Além de minimizar o momento de crise vivido pelo governo, Temer reiterou que ele e o PMDB vão estar sempre ao lado de Dilma. "A presidente vai continuar até o final com toda tranquilidade. O PDMB é um aliado, eu sou do partido, que naturalmente está colaborando com a presidente Dilma e o País", afirmou.

Em visita a Dourados, Mato Grosso do Sul, o presidente em exercício conheceu as instalações do Sistema Integrado de Monitoramento de Fronteiras (Sisfron) numa brigada do Exército na cidade. Políticos do Estado, especialmente do PMDB e do PSDB, também correram para participar da visita.

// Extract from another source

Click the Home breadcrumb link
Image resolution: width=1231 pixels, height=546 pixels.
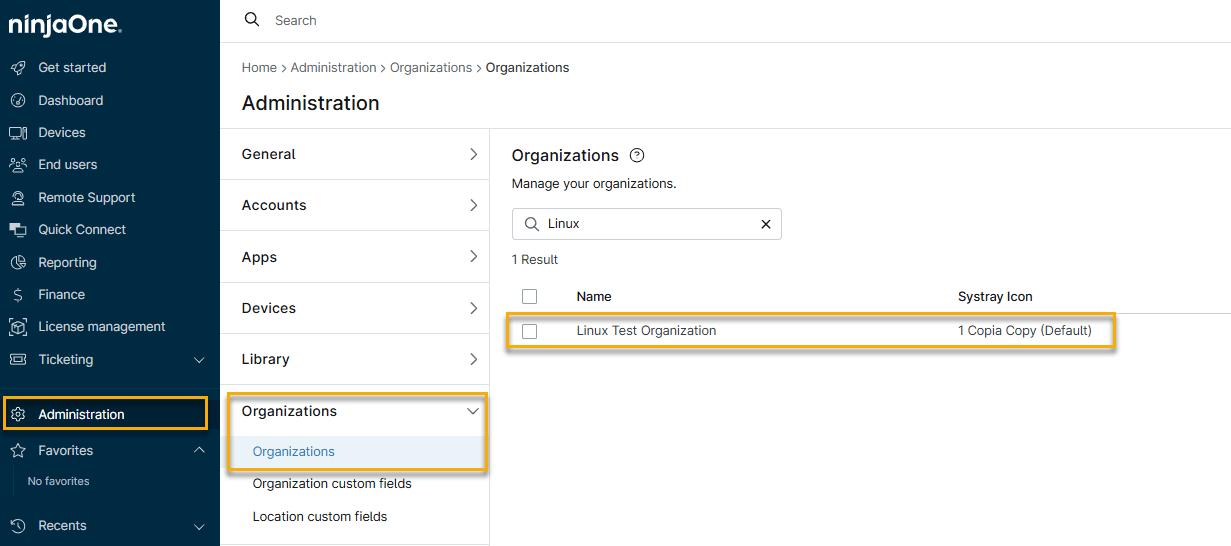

Temer disse que até esta manhã não estava certo se os ministros da Casa Civil, Aloizio Mercadante, e da Comunicação Social, Edinho Silva, seriam convocados para depor na CPI da Petrobrás, conduzida na Câmara dos Deputados. "Eu não sei se serão convocados", disse. Ele ressaltou, no entanto, que o "governo adotará transparência absoluta" em torno dos desdobramentos da citação dos nomes de Mercadante e Edinho pelo dono da UTC, Ricardo Pessoa, em processo de delação premiada. 

Oficiais militares que participaram do evento e mostraram as instalações do Sisfron para Temer reclamavam, em conversas reservadas com jornalistas, do contingenciamento orçamentário determinado pela equipe econômica, que atingiu as Forças Armadas e especialmente o programa de monitoramento das fronteiras. Dos R$ 12 bilhões previstos para orçamento do sistema, foram executados até agora R$ 1,4 bilhão em quatro anos de programa. 

O comandante militar do Oeste, general de Exército Paulo Humberto, minimizou o problema. Ele disse que as metas do programa continuam em vigor. "O corte impacta, mas foi apenas neste ano. Cortamos apenas gorduras que podemos perder". Teoricamente o contingenciamento deste ano aumentaria a previsão da conclusão dos investimentos para mais cinco anos. O general, porém, ressalta que o programa passou por revisões e ajustes que garantem a manutenção do prazo de conclusão, que é 2021.